Problem to work on:
Go line by line through the data and copy those with the word "computer".

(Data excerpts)
= = = =

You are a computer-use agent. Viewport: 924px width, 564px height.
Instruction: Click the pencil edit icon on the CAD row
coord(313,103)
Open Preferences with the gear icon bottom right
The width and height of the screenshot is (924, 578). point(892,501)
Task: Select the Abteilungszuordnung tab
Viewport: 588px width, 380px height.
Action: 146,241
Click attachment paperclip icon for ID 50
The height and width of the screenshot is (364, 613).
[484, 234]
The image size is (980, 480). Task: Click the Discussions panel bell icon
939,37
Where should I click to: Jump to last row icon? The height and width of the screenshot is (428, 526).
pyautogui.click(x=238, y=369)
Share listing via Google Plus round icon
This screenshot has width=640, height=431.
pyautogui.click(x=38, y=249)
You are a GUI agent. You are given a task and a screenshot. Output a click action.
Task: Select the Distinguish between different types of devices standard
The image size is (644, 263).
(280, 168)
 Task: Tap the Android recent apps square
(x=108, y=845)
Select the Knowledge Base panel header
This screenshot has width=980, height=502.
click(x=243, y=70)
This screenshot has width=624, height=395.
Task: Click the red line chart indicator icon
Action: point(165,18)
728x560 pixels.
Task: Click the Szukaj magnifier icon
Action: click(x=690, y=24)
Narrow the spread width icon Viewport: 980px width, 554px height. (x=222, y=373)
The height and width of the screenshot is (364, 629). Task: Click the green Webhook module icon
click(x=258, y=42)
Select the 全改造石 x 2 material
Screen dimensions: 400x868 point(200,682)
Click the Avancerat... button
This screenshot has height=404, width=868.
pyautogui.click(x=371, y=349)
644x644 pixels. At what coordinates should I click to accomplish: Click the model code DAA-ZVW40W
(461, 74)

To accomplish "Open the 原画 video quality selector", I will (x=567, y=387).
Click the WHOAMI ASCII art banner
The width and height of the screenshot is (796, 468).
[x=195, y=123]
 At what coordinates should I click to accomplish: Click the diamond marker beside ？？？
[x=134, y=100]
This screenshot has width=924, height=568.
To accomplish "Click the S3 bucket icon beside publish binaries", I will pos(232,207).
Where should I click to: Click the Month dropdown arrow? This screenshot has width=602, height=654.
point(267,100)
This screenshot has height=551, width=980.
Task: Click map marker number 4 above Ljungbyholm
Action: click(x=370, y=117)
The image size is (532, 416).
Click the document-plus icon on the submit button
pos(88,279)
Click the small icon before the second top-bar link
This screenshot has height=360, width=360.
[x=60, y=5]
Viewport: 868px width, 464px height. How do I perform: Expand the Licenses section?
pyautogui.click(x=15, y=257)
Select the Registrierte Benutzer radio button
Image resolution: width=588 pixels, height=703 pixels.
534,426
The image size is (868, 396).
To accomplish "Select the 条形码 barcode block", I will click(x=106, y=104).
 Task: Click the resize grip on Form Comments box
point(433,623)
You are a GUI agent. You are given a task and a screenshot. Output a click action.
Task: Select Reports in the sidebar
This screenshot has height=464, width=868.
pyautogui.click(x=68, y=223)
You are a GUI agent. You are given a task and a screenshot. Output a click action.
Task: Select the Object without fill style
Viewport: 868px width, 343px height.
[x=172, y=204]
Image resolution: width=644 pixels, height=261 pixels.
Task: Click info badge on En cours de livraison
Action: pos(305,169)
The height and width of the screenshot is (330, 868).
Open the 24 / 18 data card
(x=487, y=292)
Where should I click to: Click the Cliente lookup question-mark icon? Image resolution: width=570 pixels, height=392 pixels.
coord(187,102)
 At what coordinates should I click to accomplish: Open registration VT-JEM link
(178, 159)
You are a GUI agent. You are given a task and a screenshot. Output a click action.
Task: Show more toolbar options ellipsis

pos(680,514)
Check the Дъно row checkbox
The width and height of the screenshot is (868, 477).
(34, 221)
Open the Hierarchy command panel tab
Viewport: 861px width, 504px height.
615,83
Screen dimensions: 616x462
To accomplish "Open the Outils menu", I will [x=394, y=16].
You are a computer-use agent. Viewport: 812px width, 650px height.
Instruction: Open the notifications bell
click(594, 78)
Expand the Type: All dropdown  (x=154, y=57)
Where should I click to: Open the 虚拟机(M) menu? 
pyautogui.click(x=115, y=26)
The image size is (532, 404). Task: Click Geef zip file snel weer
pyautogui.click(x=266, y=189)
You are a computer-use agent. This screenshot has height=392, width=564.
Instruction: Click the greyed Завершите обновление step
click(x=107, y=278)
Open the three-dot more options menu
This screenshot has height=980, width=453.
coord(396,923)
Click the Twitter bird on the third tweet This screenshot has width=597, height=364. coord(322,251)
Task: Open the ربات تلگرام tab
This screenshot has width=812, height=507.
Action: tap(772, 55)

= = = =

Written answer:
You are a computer-use agent. Viewport: 924px width, 564px height.
You are a computer-use agent. Viewport: 812px width, 650px height.
You are a computer-use agent. This screenshot has height=392, width=564.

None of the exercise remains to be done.